Nette Geste in neuem Licht
Auf diesen Sekundärmärkten werden heute zwischen 20 bis 30 Prozent des Nominalwerts eines Lehman-Schrottpapiers geboten. Da die dort agierenden Profispekulanten, im Gegensatz zu Kleinanlegern, wissen, was sie tun, rechnen sie selbstverständlich mit einem höheren Ertrag in der Zukunft, wenn das Nachlassverfahren von Lehman Brothers sich dem Ende zuneigt oder abgeschlossen wird. Da Lehman zum Zeitpunkt des Bankrotts noch über ein Eigenkapital verfügte, dass die heutigen Mindestansprüche weit übersteigt, sowie sicherlich über weitere Assets, dürfte diese Spekulation aufgehen. Da es sich gleichzeitig um ein Risikogeschäft handelt, zocken da Spekulanten nur mit, wenn sie sich einen Profit von, sagen wir mal, 20 Prozent versprechen. Da bedeutet also, dass am Schluss der Wert eines Lehman-Papiers durchaus bei 50 Prozent des Ausgabepreises liegen könnte.

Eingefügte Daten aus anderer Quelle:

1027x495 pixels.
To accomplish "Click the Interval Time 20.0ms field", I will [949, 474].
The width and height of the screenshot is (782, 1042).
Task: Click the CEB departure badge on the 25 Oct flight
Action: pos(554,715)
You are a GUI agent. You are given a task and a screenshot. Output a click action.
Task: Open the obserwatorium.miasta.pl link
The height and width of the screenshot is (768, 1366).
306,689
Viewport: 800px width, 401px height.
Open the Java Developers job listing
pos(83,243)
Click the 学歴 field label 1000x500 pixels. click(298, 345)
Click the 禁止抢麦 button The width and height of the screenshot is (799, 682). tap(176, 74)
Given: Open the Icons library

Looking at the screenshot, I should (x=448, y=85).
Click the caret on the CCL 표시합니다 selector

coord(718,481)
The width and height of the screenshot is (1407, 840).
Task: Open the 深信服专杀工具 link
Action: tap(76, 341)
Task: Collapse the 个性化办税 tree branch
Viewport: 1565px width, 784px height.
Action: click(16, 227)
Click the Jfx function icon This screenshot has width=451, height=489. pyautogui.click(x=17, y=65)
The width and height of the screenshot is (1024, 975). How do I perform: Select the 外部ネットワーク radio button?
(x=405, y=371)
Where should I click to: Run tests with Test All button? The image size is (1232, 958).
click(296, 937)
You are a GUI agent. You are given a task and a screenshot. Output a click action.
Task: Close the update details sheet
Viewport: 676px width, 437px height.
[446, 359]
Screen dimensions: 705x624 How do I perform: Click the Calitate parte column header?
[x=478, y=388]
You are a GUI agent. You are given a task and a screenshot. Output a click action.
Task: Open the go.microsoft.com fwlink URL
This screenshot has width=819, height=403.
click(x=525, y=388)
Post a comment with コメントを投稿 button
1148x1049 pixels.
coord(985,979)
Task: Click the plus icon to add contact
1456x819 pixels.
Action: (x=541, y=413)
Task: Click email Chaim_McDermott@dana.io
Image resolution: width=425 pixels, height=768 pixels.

Sämtliche Lehman-Opfer, die bereits auf das Entschädigungsangebot der CS eingegangen sind, bekamen im Schnitt 50 Prozent des ursprünglichen Wertes ausbezahlt und mussten dafür ihre Lehman-Papiere natürlich der CS übereignen. Man braucht nur eins und eins zusammenzählen, um aus all dem zu schliessen: Die 150 Millionen, die die Bank bereits ausbezahlt hat, kann sie ohne weiteres wieder reinholen, denn die CS hat ja Zeit, den günstigsten Verkaufsmoment abzuwarten. Das wäre dann ein Geschäft, wie es Banker lieben: Mit einer menschenfreundlichen Geste Goodwill geschaffen, begleitet von entsprechenden Fanfarenstössen aus reiner Freundlichkeit, 150 Millionen aus dem Tresor genommen, Herz und Mitleid gezeigt – und am Schluss die Kohle wieder reingeholt. Dem kann ich nur Respekt zollen.
Bleibt noch die Frage, wieso die CS dann dieses aktuelle Angebot nachschiebt, an dem sie aller Wahrscheinlichkeit nach nichts verdienen wird. Also doch nett? Leider nochmals nein, als Kollateralschaden ist das Thema «verbesserter Anlegerschutz» inzwischen im Parlament angekommen, und es liegt im ureigensten Interesse der hiesigen Grossbanken, dass die Schweiz, im Vergleich zur EU beispielsweise, eine Insel bleibt, auf der die Beweislast bei einer Fehlberatung oder mangelnden Risikoaufklärung zu hundert Prozent auf den Schultern des Kleinanlegers lastet.